Ottawa

Black Santa organizer giving back to CHEO after hospital saved son's life

The organizer of a holiday event that lets Black children meet a Santa who looks like them is once again spreading cheer — this time to Ottawa's children's hospital, who cared for her newborn after he fell critically ill with RSV.

Mila Olumogba plans to host an annual fundraiser for the children's hospital, starting this Christmas

After her infant son's near-death experience, Black Santa organizer giving back to CHEO

1 year ago
Duration 3:52
Last year, Mila Olumogba organized the Black Santa Experience, giving children the chance to have their photos taken with a Santa who looks more like them. Shortly after, her infant son became gravely ill and spent weeks at the Children’s Hospital of Eastern Ontario. Olumogba said the dedication from CHEO’s staff inspired her to start Colour Me Christmas, a social enterprise selling diverse holiday products that give back to pediatric healthcare.

The organizer of a holiday event that lets Black children meet a Santa who looks like them is once again spreading cheer — this time to Ottawa's children's hospital for saving her son's life last winter.

Immediately after Mila Olumogba organized the Black Santa Experience in December 2022, her entire family got sick with RSV, a common respiratory virus.

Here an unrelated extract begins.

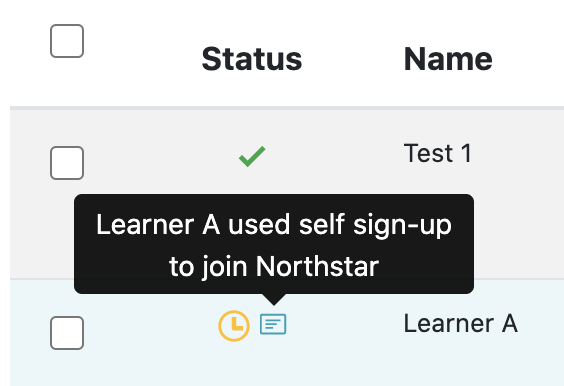
Task: Click the blue self sign-up note icon
Action: coord(273,324)
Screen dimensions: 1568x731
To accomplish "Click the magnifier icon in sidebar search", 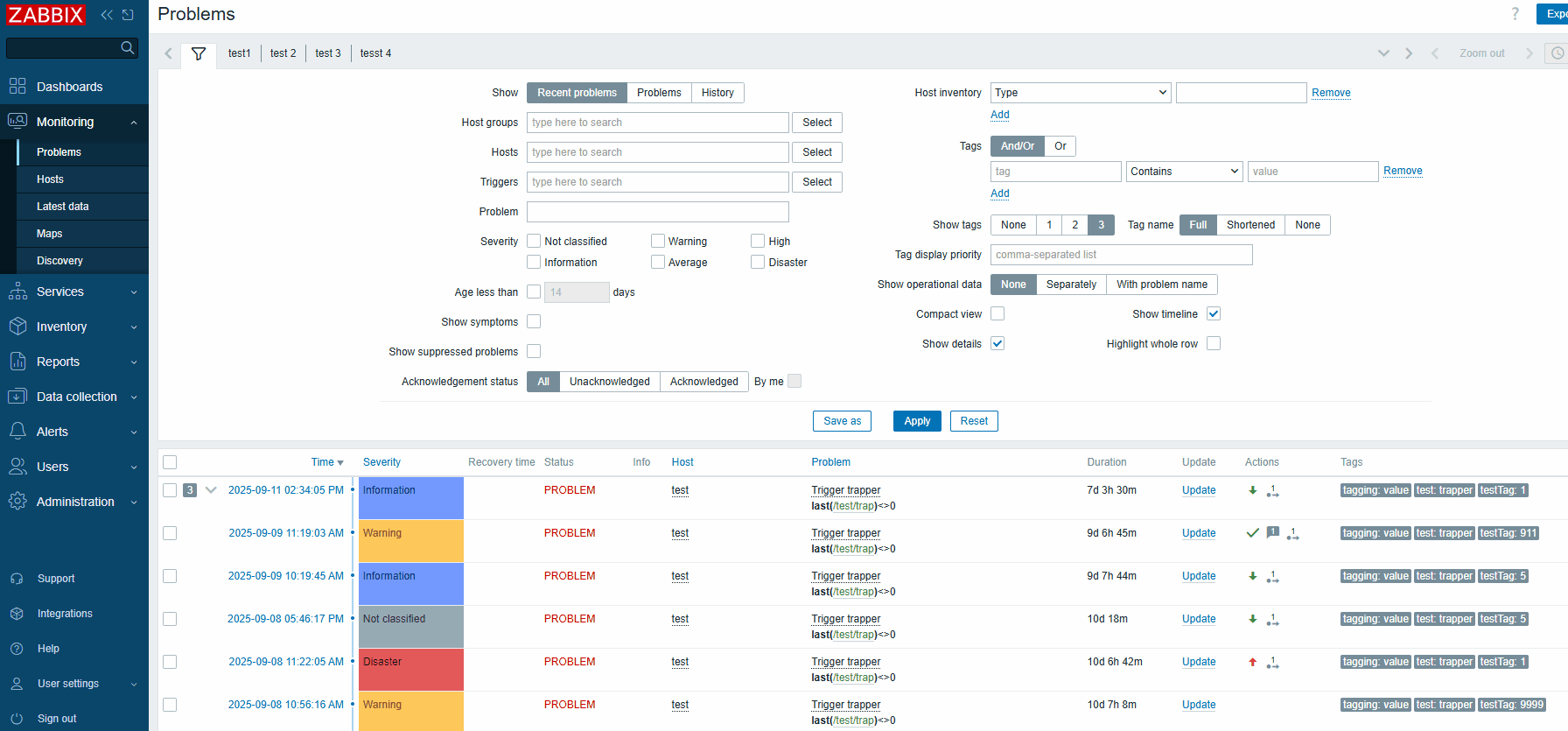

For her newborn son Adeyemi, respiratory illnesses are particularly dangerous. He was born with a ventricular septal defect — a hole in the wall of the heart near the arteries that connect to the lungs.

Adeyemi contracted RSV before a planned vaccination, and that "started the most harrowing three weeks of our life," Olumogba said.

He was admitted to CHEO on Dec. 12. Two days later, he was put into a coma, intubated and hooked up to a ventilator. Adeyemi was ten weeks old at the time.

"It is the worst sight that a parent could ever have to see," Olumogba told CBC Radio's In Town and Out

A young Black baby looks at a camera while lying on a hospital bed. He's wearing a Santa hat and covered in a blanket with a penguin design. Wires and tubes are connected to his nose.
Mila Olumogba's baby son, Adeyemi, spent 19 days at CHEO recovering from respiratory syncytial virus, or RSV. Twelve of those days were spent in the ICU, intubated and on a ventilator. (Submitted by Mila Olumogba)

The same day Adeyemi was intubated, Olumogba went downstairs to get a meal. On her way back to the ICU, she heard the hospital direct staff to Adeyemi's room for a code blue — cardiac arrest.

"The hallway to the ICU just felt like it was ten kilometres," Olumogba said, describing the experience like a dream "where you're running but you're not moving."

Adeyemi was resuscitated, but doctors couldn't say whether he would live or die. Olumogba said the only hope she and her husband had to cling to was the fact the hospital was saying it hadn't yet lost a child to RSV.

At that point, Olumogba decided to move into the hospital. Hospital staff gave her a room for parents close to Adeyemi, and for the next two weeks she stayed at his bedside until he recovered.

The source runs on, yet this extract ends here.